[Exercise prompt]
Copy the data below without any change, beginning at the line that contains "Where should I click to: Close" and stopping after the line that contains "Click the question".

[Data for processing]

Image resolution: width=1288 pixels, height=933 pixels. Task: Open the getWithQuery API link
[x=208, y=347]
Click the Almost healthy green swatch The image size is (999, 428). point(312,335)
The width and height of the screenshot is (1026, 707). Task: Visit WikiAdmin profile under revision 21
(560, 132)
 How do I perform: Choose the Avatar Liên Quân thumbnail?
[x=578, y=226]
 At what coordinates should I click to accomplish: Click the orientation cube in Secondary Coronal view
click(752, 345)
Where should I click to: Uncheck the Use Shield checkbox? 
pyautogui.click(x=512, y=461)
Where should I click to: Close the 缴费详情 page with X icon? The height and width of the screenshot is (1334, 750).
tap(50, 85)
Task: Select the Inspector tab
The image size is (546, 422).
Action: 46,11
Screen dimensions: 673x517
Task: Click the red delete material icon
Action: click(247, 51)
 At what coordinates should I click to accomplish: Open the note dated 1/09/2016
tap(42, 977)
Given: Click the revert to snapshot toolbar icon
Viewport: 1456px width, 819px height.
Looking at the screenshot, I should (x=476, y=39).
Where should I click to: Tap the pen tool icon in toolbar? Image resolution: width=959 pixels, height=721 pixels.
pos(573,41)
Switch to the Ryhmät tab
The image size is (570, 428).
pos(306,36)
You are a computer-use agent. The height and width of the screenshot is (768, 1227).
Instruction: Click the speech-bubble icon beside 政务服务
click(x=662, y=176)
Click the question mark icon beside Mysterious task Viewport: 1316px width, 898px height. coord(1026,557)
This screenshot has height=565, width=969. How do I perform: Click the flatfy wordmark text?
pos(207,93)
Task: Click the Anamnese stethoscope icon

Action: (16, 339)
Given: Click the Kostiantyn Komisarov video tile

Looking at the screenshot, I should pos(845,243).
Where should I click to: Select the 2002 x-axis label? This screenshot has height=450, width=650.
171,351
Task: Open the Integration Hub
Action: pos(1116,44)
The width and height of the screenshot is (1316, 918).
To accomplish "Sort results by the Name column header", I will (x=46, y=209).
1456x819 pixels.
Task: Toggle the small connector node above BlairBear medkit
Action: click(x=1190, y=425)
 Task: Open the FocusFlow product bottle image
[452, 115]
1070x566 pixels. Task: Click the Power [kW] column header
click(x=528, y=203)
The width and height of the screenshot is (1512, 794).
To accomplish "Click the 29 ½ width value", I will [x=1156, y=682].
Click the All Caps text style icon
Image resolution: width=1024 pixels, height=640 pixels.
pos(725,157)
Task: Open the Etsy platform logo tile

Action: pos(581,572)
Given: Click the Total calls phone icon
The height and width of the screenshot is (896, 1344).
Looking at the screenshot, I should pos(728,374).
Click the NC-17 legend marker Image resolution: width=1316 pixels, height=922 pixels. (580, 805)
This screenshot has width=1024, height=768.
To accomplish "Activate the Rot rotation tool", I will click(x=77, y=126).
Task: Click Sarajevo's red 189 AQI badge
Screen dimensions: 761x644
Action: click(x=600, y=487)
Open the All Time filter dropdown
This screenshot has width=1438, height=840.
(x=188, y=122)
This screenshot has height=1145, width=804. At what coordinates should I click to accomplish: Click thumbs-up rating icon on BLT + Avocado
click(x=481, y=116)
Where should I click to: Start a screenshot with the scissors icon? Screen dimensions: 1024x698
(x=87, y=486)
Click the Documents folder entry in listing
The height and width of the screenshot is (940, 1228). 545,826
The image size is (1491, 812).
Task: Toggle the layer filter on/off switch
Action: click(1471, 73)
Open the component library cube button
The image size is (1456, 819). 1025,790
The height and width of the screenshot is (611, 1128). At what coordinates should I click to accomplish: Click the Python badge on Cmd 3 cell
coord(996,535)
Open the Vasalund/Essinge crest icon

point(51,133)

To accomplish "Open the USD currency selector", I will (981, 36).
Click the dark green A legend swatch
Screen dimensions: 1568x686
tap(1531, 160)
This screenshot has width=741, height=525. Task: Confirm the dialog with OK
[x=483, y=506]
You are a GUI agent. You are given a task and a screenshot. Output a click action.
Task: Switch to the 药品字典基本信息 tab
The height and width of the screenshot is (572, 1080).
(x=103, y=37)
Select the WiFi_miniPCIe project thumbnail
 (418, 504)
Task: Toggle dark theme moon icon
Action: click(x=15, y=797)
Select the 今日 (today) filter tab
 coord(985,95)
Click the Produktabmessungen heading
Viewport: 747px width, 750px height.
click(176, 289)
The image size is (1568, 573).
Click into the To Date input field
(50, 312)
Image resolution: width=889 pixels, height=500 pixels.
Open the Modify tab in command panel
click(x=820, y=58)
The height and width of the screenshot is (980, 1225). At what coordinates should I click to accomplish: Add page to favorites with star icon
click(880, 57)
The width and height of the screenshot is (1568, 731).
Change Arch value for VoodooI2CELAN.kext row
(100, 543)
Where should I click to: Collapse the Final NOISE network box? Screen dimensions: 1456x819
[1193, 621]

[Solution below]
Where should I click to: Close the 缴费详情 page with X icon? The height and width of the screenshot is (1334, 750).
tap(50, 85)
Task: Select the Inspector tab
The image size is (546, 422).
Action: 46,11
Screen dimensions: 673x517
Task: Click the red delete material icon
Action: click(247, 51)
 At what coordinates should I click to accomplish: Open the note dated 1/09/2016
tap(42, 977)
Given: Click the revert to snapshot toolbar icon
Viewport: 1456px width, 819px height.
Looking at the screenshot, I should (x=476, y=39).
Where should I click to: Tap the pen tool icon in toolbar? Image resolution: width=959 pixels, height=721 pixels.
pos(573,41)
Switch to the Ryhmät tab
The image size is (570, 428).
pos(306,36)
You are a computer-use agent. The height and width of the screenshot is (768, 1227).
Instruction: Click the speech-bubble icon beside 政务服务
click(x=662, y=176)
Click the question mark icon beside Mysterious task Viewport: 1316px width, 898px height. coord(1026,557)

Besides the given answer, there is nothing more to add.